FASANO – “L’amministrazione comunale ha conferito incarico oneroso al tecnico esterno che dovrà curare il progetto di sviluppo dei locali costituenti l’ex mercato ortofrutticolo. In attesa che vengano completati i lavori, pertanto, la Giunta ha delegato interamente le scelte più importanti: decidere la vocazione dell’immobile, le tipologie di attività che vi verranno ospitate e le modalità di assegnazione. Si tratta di scelte cruciali rispetto alle quali preferiremmo conoscere in anticipo l’indirizzo politico del governo cittadino, perché la posta in gioco è alta: decidere di delocalizzare oltre 20 esercizi commerciali che ben potrebbero essere destinati al centro storico, la cui vitalità è cruciale per lo sviluppo del paese, è una scelta da ponderare con grandissima attenzione”.
Lo dichiara in una nota il segretario cittadino di Forza Italia, Renzo De Leonardis.

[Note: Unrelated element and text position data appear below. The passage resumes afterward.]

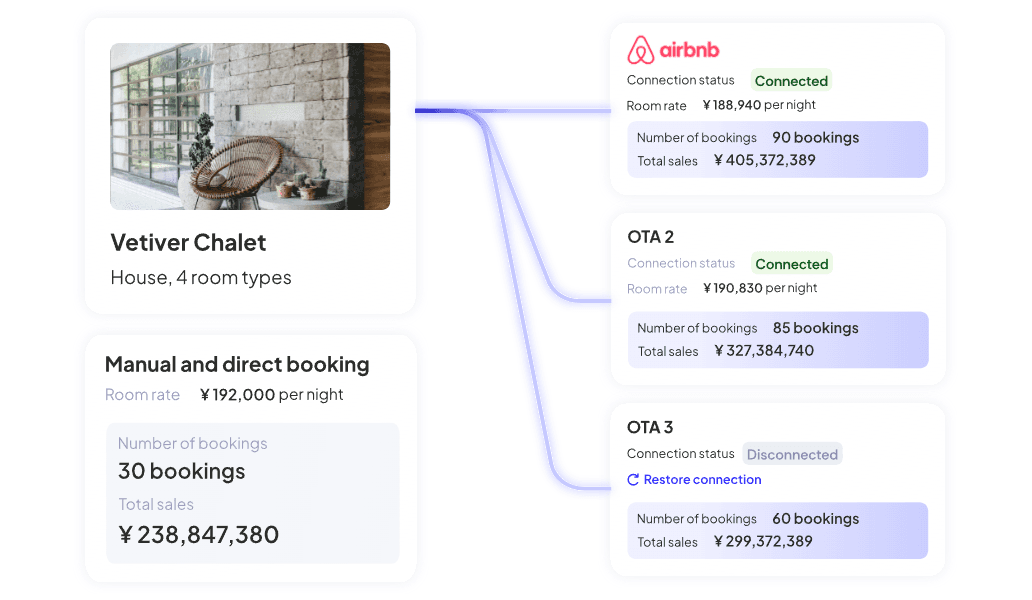Click the ¥192,000 per night room rate
Image resolution: width=1032 pixels, height=600 pixels.
pos(272,395)
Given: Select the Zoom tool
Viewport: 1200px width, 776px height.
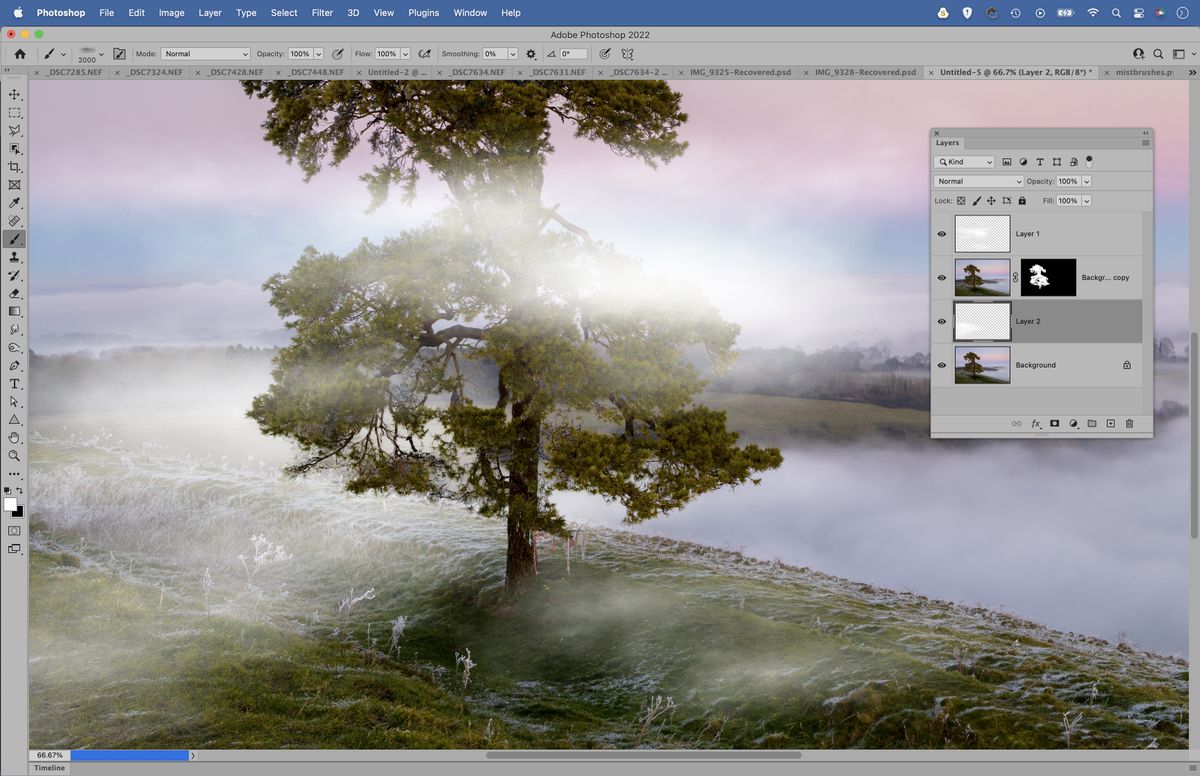Looking at the screenshot, I should pyautogui.click(x=15, y=456).
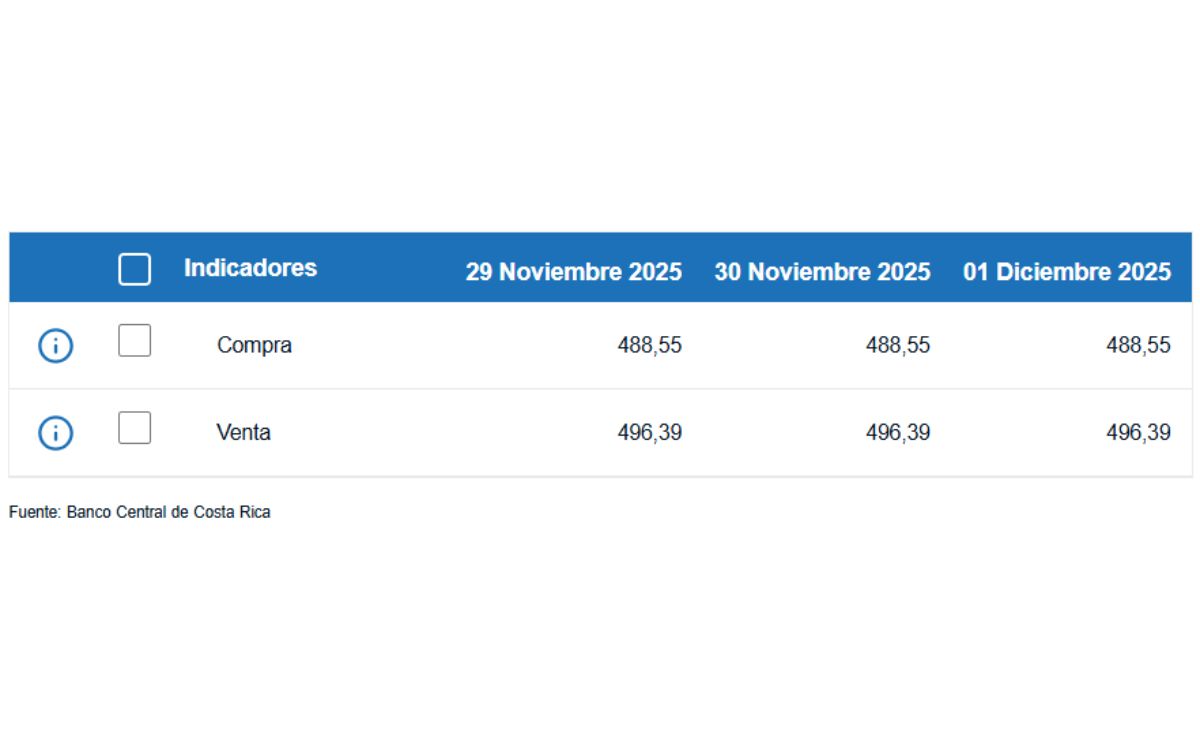Check the Compra row checkbox

[134, 341]
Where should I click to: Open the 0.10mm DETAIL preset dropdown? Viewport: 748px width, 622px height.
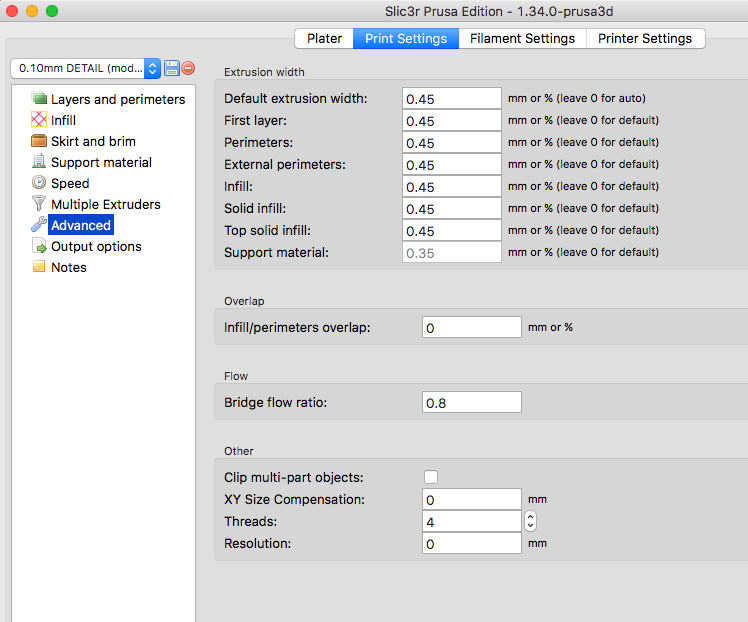click(85, 68)
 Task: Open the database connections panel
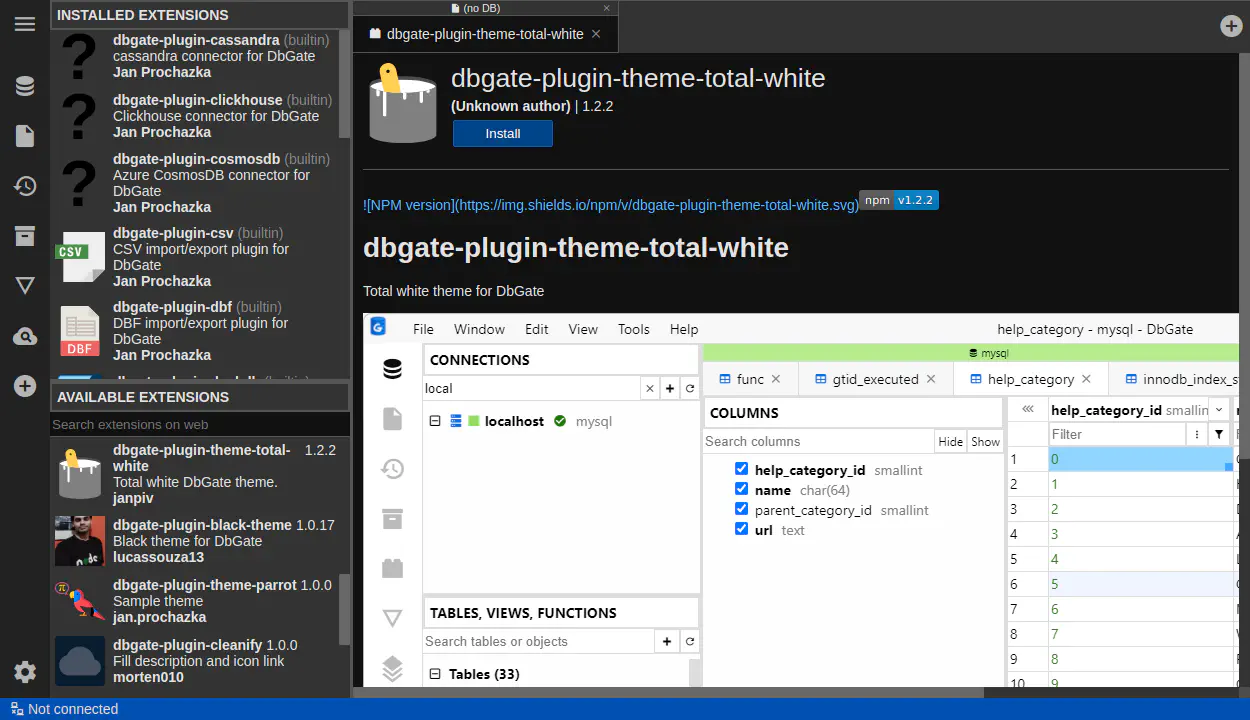[x=25, y=86]
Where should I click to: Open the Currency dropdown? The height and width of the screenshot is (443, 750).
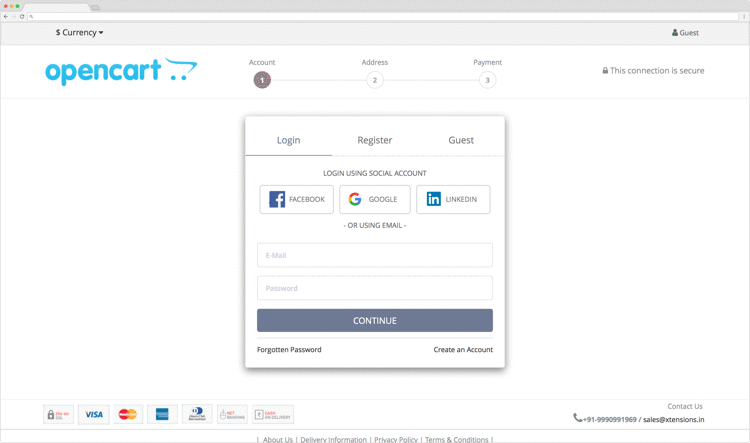(x=79, y=33)
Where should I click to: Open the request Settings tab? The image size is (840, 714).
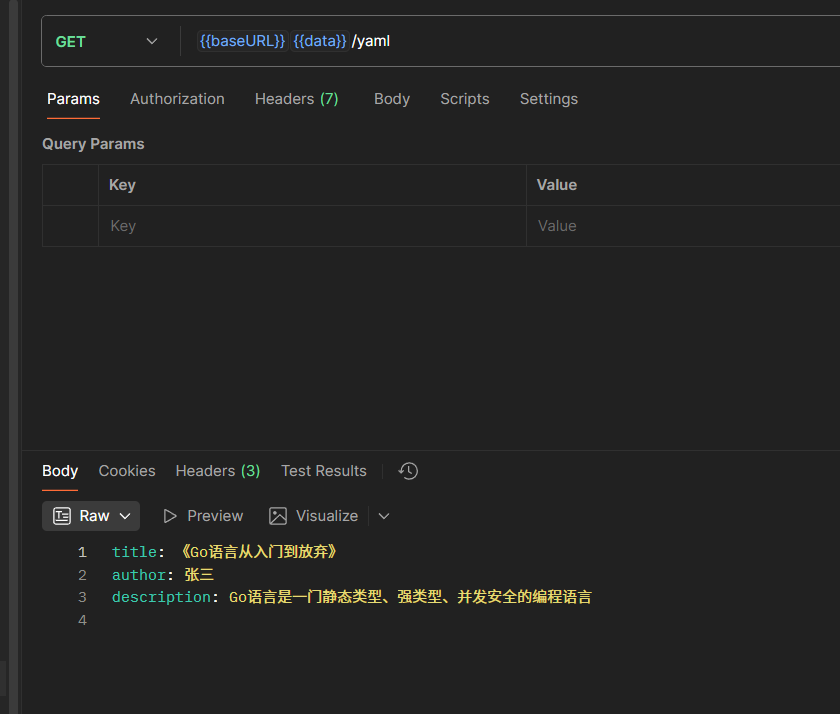coord(549,99)
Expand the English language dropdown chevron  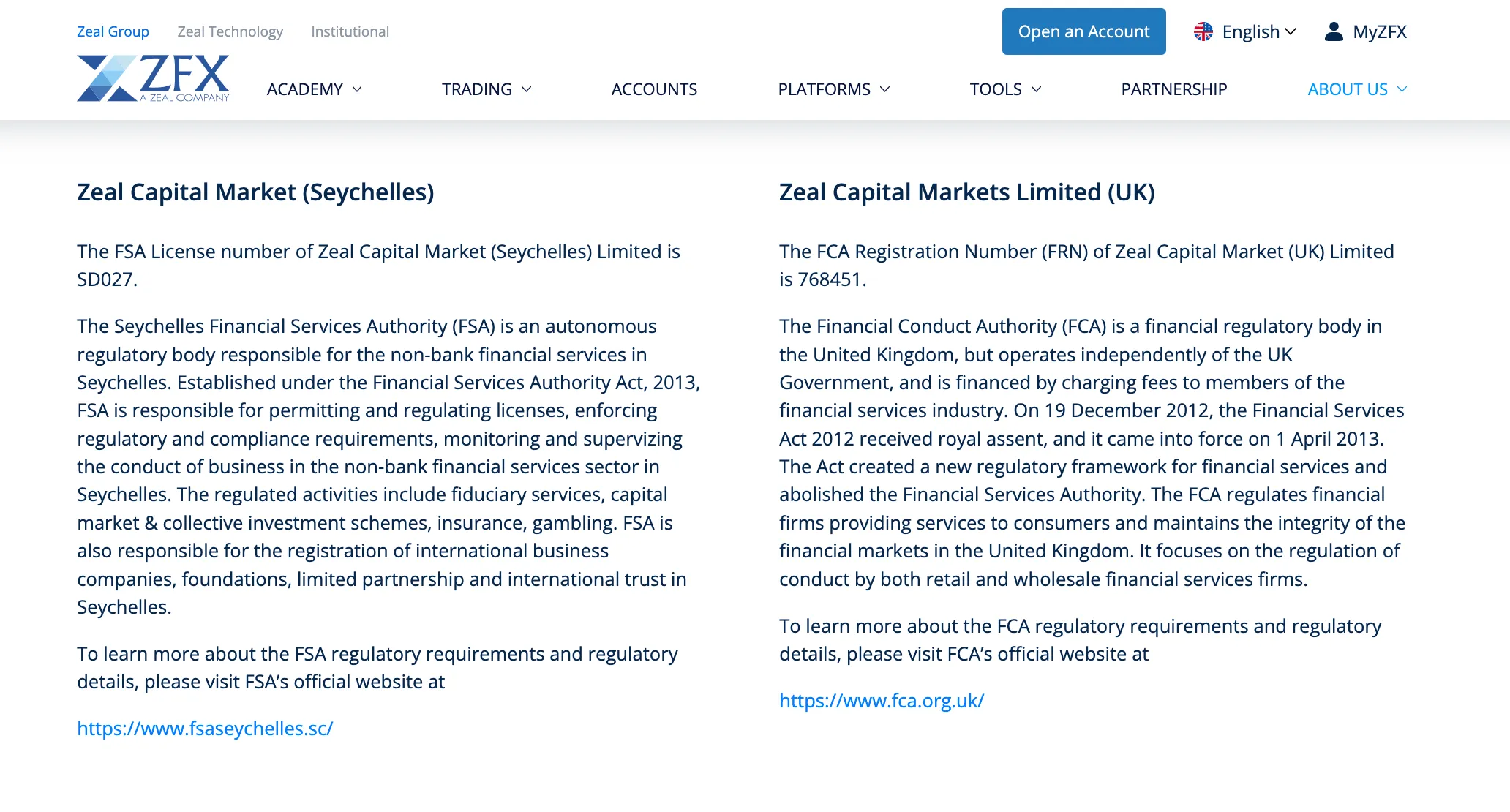click(x=1291, y=31)
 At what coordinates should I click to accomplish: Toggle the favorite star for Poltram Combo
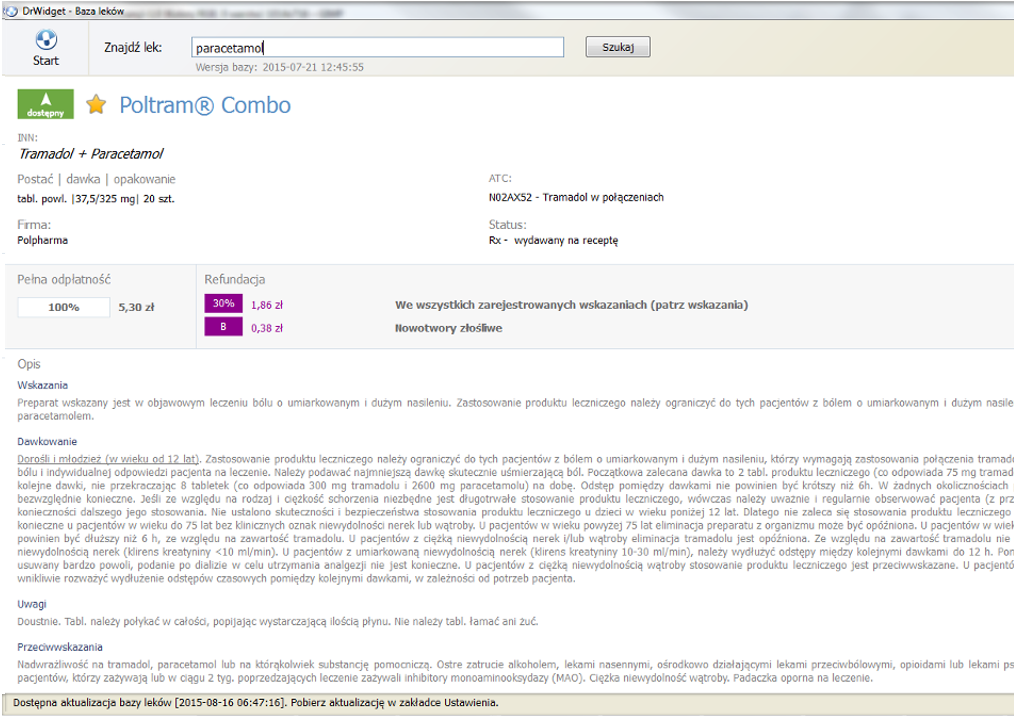tap(96, 105)
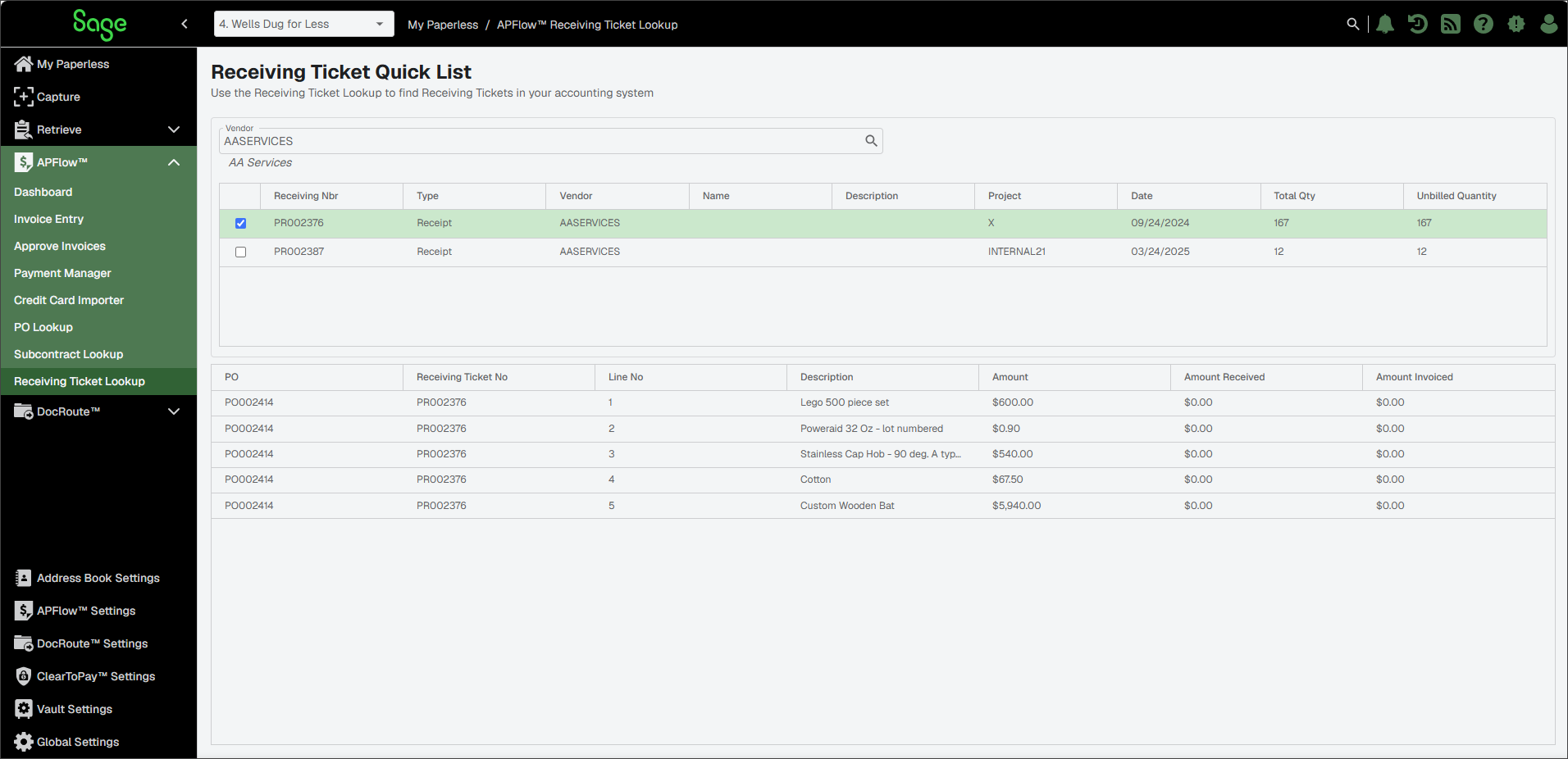The height and width of the screenshot is (759, 1568).
Task: Expand the Retrieve menu chevron
Action: (x=174, y=130)
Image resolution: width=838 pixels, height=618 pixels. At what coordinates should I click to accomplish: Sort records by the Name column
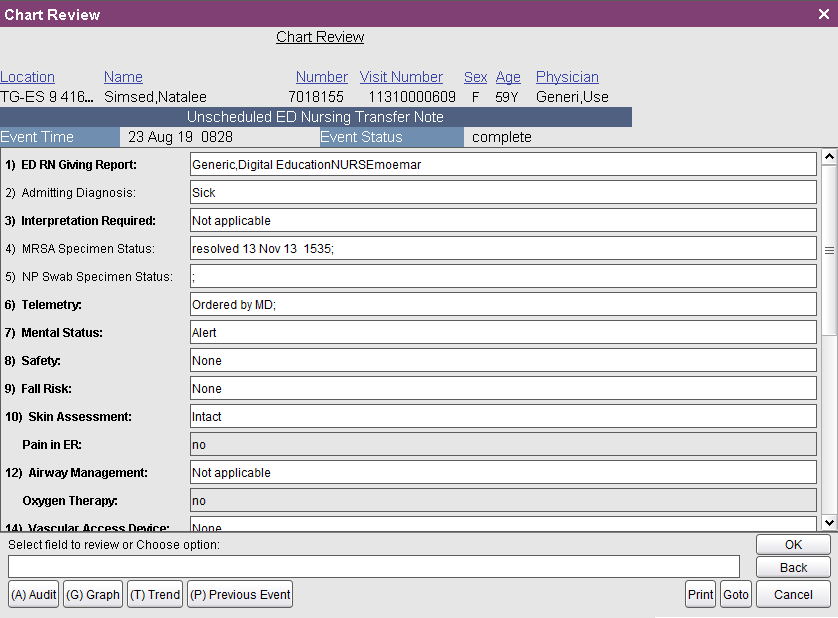(x=123, y=76)
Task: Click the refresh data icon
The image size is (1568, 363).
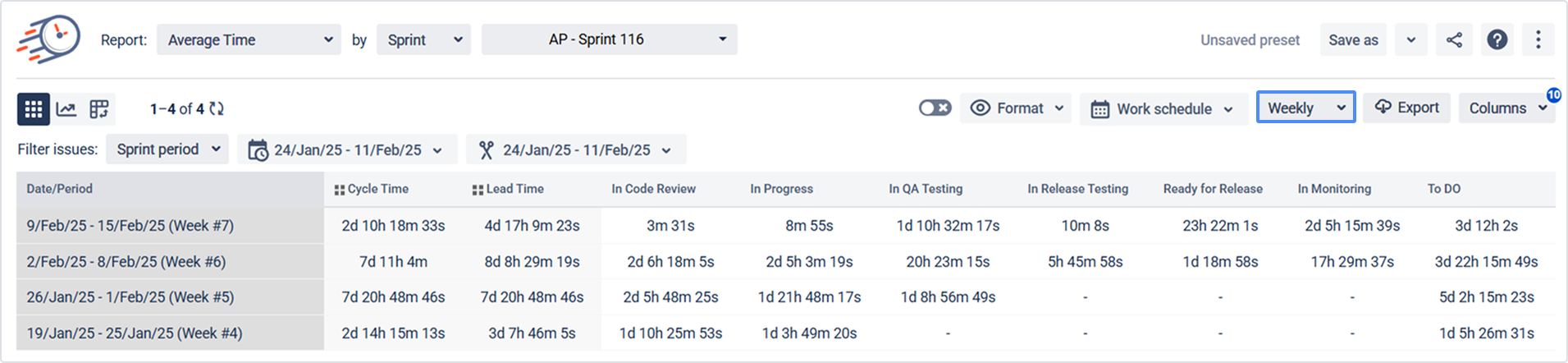Action: pos(217,108)
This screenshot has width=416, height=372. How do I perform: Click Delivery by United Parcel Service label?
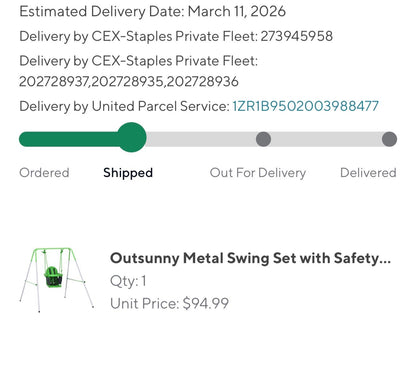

“Il rischio – prosegue la nota – è quello di arrestare la crescita del centro proprio nel momento storico in cui timidamente sta uscendo dal letargo. Non solo! Oltre 20 attività commericiali comporteranno la necessita di molti posti auto, che finiranno con l’assorbire quasi del tutto la capienza del nuovo parcheggio, pubblicizzato come soluzione per la cronica congestione del paese che invece rischia di rimanere irrisolta. Ancora una volta, vorremmo che la città venisse coinvolta in questa operazione delicatissima: non è mancanza di fiducia, ma i recenti fallimenti nella gestione del patrimonio pubblico sono precedenti che non ci fanno stare tranquilli (vedi la querelle Casina Municipale, i locali di Via del Bali, ancora vuoti nonostante un Inutile bando di affidamento, e non da ultimo l’assenza di un cronoprogramma sulla delocalizzazione degli uffici pubblici: qualcuno, ad esempio, sa come verranno utilizzati i locali ex ufficio tributi di Piazza Ciaia, svuotati da mesi?). Ed allora chiediamo che l’amministrazione promuova un incontro pubblico in cui illustri chiaramente il proprio progetto ed apra alle eventuali osservazioni delle parti politiche ma anche delle categorie interessate, in ossequio a quei principi di trasparenza e partecipazione che la pubblica amministrazione non può mai dimenticare.”